Once your final research product is complete, you will have to make decisions about how to maintain this product. If you have created a digital publication as part of your digital research project, you will need to determine how long to keep this publication live, as well as the work that will need to occur to keep it live.
American University Research Archive: AU's institutional repository preserves and makes a variety of outputs by AU researchers openly available, including working papers, preprints, manuscripts, datasets, theses & dissertations, and more.
Managing Research Assets Handout: This handout, used during a workshop taught by Digital Humanist Miriam Posner, has tips for preserving your digital assets and questions to consider for establishing a data workflow.
Preserving Your Research Data: This Programming Historian lesson provides concrete examples of how to document digital research.
Guidelines for Preserving New Forms of Scholarship: You can use these guidelines, developed at NYU, to create digital publications that are more likely to be preservable in the long term.

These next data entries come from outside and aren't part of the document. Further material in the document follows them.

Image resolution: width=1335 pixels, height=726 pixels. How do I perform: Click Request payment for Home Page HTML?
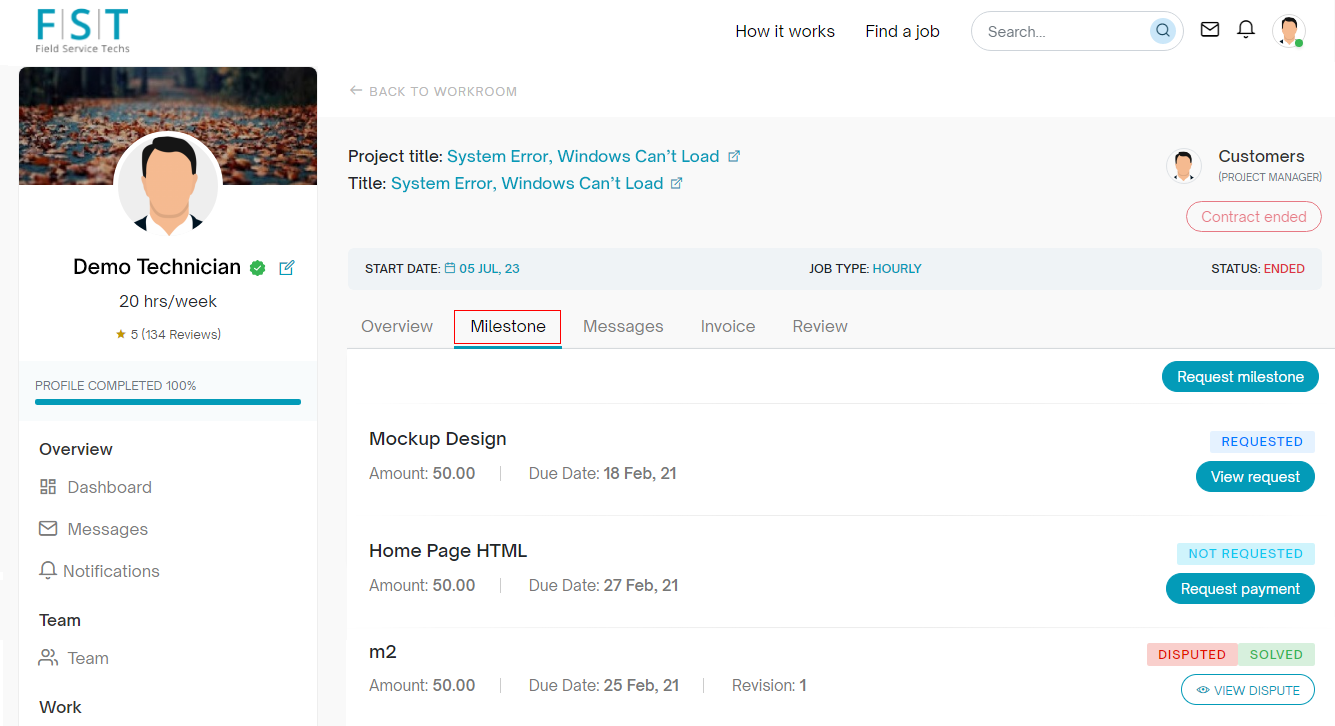1240,589
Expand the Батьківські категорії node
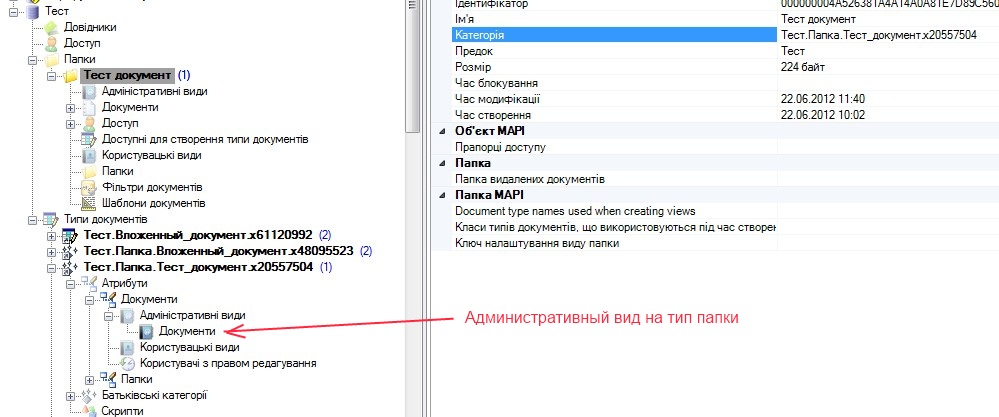999x417 pixels. tap(71, 396)
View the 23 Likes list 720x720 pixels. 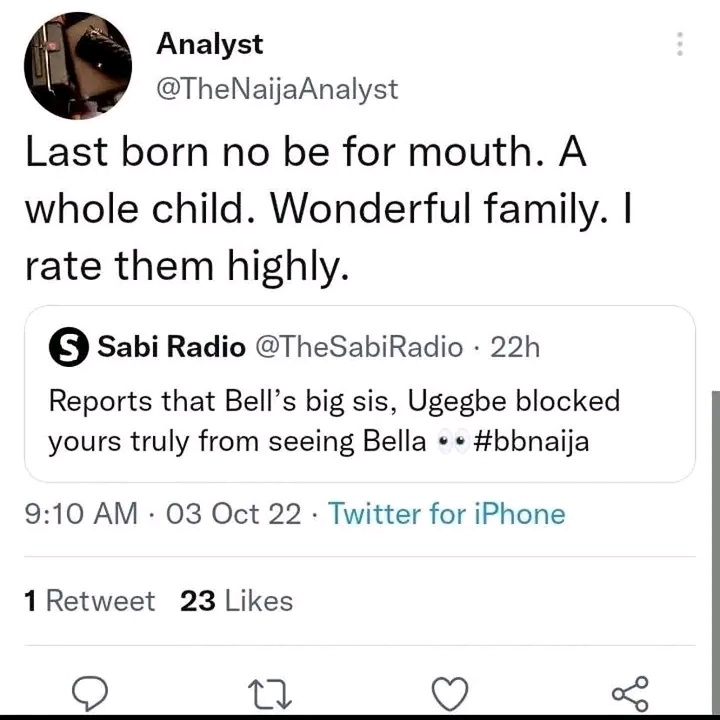point(236,601)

The Endings Project: This project, hosted at the University of Victoria, addresses the challenges of preserving and future-proofing digital humanities projects via workable processes and technologies, so that access to research isn't cut off over time. Site includes links to principles, code, and other resources.
Keep Research Data Organized: This short (5m 42s) Knowledge Clip, produced by Ghent University, explains how to keep your research files organized as your complete a research project. This clip provides tips and best practices for different aspects of file organization, such as file naming, folder structure and version control.